Dr. Seema Banno Qayum and Dr. Sanjin Tunovic were married Nov. 9 at the Civic Theater in New Orleans. Dr. Jonathan Orner, a friend of the couple who became a Universal Life minister for the occasion, officiated.

The couple met at Tulane, from which each received a medical degree, and from which she also graduated cum laude.

Dr. Qayum, 31, is a second-year fellow in pulmonary critical care medicine at Columbia University Irving Medical Center in New York. She is a daughter of Dr. Naheed Z. Qayum and Shahid Qayum of New Orleans.

Dr. Tunovic, 32, is a chief resident in internal medicine at Tulane University Medical Center. He graduated from Harvard. He is the son of Zdravka Tunovic and Ibrahim Tunovic.

Dr. Qayum was a third-year medical student and Dr. Tunovic was in his first year at Tulane when a mutual friend introduced them in November 2012 over dinner, and he teased her about how easy she had it as a third-year student.

“I thought she was very beautiful, and took it as an opportunity to joke,” he said. “I was 100 percent sure she was impressed by it.”

Dr. Qayum did not find him funny at all, and wanted nothing to do with him.

But after a friend explained to her that Dr. Tunovic had immigrated as a child to the United States with his parents from war-torn Bosnia, she began seeing him differently.

“He was a much more complex gentleman,’’ she said. “He had gone through a lot of life stresses.”

By early 2013, Dr. Qayum was glad to run into him at MedProm, a formal dance for medical students. The two chatted and danced, and then they went to an after party, where he asked her out.

“He was incredibly charming and kind,” she said.

Their first date a couple of weeks later was at a library on campus where they studied for exams, and then later picked up something to eat.

“We sat in one of the quads and talked, and it was nice,” Dr. Qayum said, and learned they had similar tastes in music, and he was outdoorsy and disciplined. They began studying together, and by February were officially seeing each other. Every couple of weeks they took a breather from studying to listen and dance to live music — zydeco, reggae, jazz and brass band music — at clubs along Frenchman Street, mostly at the Maison.

“Before her, I really didn’t go out that much,’’ Dr. Tunovic said. “I ate at the same restaurant and did takeout. She opened up the food and music scene to me. She was my gateway.”

She also introduced him to one of her favorite places, Hansen’s Sno-Bliz, where people line up down the block for sno-balls, shaved ice drenched in handcrafted syrups.

“It melts and become slush,” she said, and early on she told him her dream was that someone would propose to her there one day.

In March 2018, four months after they learned she would be moving to New York in July for a pulmonary fellowship at Columbia, Dr.

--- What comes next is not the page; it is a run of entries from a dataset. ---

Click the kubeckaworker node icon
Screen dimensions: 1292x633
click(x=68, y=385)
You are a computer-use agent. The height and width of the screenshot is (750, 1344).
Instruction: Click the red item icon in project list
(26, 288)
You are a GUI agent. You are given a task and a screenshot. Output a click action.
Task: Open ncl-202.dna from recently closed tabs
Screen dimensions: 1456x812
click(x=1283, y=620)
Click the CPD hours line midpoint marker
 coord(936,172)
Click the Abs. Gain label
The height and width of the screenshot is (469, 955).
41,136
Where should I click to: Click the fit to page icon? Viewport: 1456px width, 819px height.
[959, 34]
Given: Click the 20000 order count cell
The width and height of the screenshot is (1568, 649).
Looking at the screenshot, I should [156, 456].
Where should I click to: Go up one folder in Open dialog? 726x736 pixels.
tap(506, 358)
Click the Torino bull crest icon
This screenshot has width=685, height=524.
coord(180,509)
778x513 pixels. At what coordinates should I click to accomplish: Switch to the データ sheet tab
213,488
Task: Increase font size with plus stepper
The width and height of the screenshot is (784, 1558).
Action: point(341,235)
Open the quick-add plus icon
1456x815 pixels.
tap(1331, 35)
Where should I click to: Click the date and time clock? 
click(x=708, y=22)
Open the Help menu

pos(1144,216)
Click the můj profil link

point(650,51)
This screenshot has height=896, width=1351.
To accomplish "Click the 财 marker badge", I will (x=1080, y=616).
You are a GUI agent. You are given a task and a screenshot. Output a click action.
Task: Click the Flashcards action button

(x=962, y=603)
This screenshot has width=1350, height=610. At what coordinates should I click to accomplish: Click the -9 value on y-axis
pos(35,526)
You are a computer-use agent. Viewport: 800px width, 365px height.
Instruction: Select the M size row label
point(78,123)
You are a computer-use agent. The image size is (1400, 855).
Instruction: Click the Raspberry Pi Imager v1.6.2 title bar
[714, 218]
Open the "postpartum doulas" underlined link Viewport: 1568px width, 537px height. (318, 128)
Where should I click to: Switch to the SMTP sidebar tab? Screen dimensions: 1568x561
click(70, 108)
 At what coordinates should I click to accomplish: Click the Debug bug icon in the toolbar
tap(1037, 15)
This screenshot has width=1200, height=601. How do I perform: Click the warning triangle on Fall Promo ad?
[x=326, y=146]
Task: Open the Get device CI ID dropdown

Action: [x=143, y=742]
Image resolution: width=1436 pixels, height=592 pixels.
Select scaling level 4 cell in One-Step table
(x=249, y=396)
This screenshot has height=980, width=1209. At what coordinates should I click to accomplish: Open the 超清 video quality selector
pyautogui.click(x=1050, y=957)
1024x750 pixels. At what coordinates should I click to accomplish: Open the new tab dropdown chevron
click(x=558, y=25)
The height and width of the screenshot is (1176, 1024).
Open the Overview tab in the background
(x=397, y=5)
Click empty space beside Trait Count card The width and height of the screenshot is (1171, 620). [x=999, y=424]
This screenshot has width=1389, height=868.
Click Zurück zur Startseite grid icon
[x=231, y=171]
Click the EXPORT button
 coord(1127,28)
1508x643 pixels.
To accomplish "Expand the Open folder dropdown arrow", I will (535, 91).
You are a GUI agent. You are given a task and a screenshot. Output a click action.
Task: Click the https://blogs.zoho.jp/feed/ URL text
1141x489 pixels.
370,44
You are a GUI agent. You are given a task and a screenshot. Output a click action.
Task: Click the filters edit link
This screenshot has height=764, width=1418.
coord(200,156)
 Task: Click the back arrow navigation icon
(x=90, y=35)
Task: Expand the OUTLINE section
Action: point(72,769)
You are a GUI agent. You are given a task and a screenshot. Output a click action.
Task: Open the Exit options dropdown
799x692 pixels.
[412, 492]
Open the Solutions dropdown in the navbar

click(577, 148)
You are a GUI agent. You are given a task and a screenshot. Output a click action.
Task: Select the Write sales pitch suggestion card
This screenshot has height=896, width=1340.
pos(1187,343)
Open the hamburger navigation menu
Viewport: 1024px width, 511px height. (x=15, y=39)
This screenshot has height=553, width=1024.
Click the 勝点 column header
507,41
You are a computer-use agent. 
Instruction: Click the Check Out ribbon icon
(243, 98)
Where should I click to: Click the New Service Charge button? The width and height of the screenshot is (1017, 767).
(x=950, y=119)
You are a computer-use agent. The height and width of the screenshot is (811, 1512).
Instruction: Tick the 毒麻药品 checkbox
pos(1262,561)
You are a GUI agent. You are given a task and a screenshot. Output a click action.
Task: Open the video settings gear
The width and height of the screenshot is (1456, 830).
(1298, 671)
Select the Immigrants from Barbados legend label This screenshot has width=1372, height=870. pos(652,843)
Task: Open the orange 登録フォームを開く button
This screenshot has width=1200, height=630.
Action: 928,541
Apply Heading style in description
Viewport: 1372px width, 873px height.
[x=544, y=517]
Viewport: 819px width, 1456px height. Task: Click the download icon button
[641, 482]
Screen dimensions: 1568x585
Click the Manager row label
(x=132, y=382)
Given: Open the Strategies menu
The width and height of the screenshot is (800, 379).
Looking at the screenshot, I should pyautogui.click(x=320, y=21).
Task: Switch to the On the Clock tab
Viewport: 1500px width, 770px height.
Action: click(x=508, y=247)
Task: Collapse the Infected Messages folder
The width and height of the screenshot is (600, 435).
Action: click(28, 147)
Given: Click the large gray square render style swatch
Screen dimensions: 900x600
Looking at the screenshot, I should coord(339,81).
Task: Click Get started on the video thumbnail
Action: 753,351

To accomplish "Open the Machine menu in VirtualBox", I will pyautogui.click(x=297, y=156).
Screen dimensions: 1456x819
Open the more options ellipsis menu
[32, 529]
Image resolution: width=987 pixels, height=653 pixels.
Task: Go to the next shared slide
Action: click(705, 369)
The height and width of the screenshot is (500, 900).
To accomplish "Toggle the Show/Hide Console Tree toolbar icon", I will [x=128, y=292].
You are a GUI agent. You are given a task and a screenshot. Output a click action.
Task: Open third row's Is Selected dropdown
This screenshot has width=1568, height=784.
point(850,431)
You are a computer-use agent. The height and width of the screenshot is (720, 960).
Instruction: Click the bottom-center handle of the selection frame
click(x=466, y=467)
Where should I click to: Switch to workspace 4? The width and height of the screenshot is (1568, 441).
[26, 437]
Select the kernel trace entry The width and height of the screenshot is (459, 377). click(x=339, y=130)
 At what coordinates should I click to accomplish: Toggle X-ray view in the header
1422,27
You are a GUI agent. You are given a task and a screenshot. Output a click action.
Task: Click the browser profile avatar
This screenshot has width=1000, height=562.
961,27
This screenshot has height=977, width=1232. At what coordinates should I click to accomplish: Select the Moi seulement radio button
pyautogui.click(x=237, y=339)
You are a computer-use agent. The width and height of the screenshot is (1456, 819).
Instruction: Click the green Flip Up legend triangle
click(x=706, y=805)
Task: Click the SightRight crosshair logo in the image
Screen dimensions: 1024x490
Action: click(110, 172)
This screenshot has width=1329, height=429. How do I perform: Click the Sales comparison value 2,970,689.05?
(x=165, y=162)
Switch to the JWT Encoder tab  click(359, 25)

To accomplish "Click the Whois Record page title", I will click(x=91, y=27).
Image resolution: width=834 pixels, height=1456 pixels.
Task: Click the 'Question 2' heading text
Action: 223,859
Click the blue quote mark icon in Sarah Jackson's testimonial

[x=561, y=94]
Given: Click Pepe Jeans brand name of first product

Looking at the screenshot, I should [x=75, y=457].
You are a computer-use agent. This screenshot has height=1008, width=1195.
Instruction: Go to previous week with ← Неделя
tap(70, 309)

Tunovic got down on one knee in front of Hansen’s after hours.

“It was wonderful,” she said. “I felt ready to tackle this long distance. I felt more secure.”

But, one question remained.

“Where’s my sno-ball?’’ she asked with a laugh, and the next day they returned to Hansen’s, where she ordered her favorite: a satsuma orange sno-ball, lasagna-style with condensed milk in the middle and on top.

After tackling the long-distance relationship, Dr. Tunovic, now completing a chief residency year in New Orleans, in December is to be matched as a cardiology fellow to begin next year at one of the hospitals he applied to, all within an hour of New York.

“It’ll be nice to be in the same city with her,’’ he said, and closer to his parents in Endicott, N.Y. “If I had any more fingers I’d cross them.”